## Text segment
— start —

Graded on a Curve: Eraserhead Original Soundtrack Recording, Deluxe Edition

Heads up to collectors of soundtracks, fans of David Lynch and general aficionados of the weird; the Eraserhead Original Soundtrack Recording has been given a repress. But its limited Deluxe Edition is far more than just an oddity. It’s also an early claim to greatness from one of the most unusual and unpredictable multi-media artists to have appeared in the last forty years.

Eraserhead was a difficult film to see in the mid-‘80s, or at least it proved to be such outside of the bohemian enclaves that thrived in the major cities. But like a host of diverse motion pictures that possessed a lingering otherness, a quality that helped them to survive being tossed onto the ever growing mountain of ephemera and forgotten, the movie survived as a cult item. And getting to see it meant inclusion into a club, or better put a society based upon sincere eccentricity, the movie meant to be experienced more than once and in the company of new initiates if possible, an artifact that’s reputation truly preceded it into the dark corners of American suburbia’s restless heart.

— end —

## Source data
— start —

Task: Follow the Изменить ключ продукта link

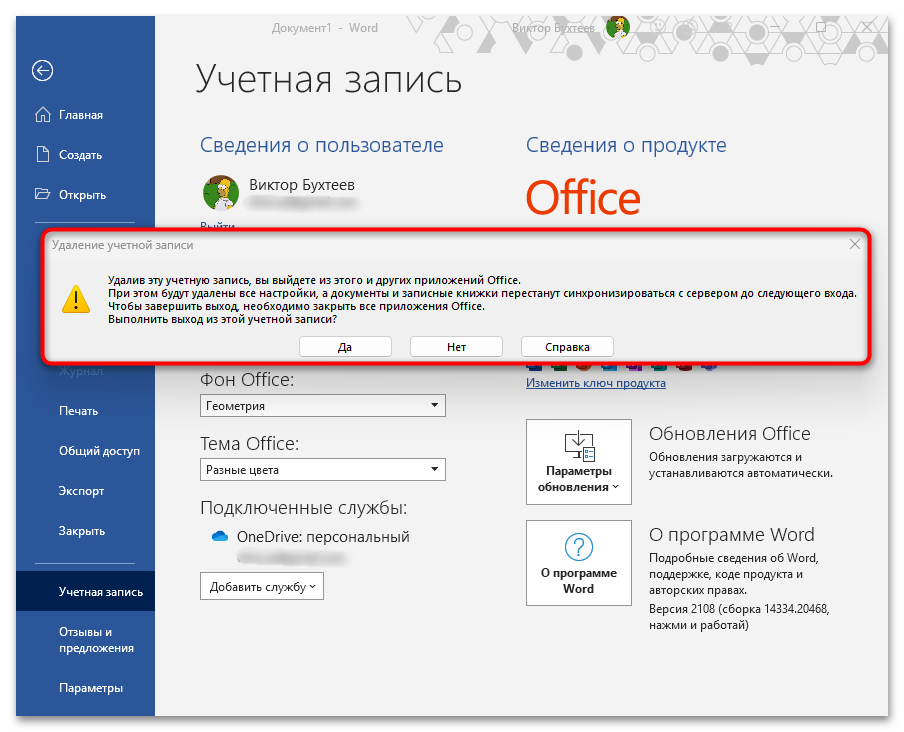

— end —

## Written task 1
Answer each question from the Eraserhead soundtrack review, one line per answer, marked as the questions are.
(a) Which edition of the soundtrack recording is described as limited?
(b) In what period was Eraserhead hard to see outside bohemian enclaves in major cities?
(c) As what kind of item did the movie survive?
## Written task 2
Condense the paragraph of the Eraserhead soundtrack review that begins "Eraserhead was a difficult film" into a bulleted list that keeps its main facts.

## Response 1
(a) The Deluxe Edition.
(b) The mid-'80s.
(c) A cult item.

## Response 2
- In the mid-'80s, Eraserhead was hard to see except in the bohemian enclaves of major cities.
- Like other films with a lingering otherness, it avoided being forgotten and survived as a cult item.
- Seeing it meant joining a kind of society built on sincere eccentricity.
- The movie was meant to be experienced more than once, ideally with newcomers.
- Its reputation reached the dark corners of American suburbia before the film itself did.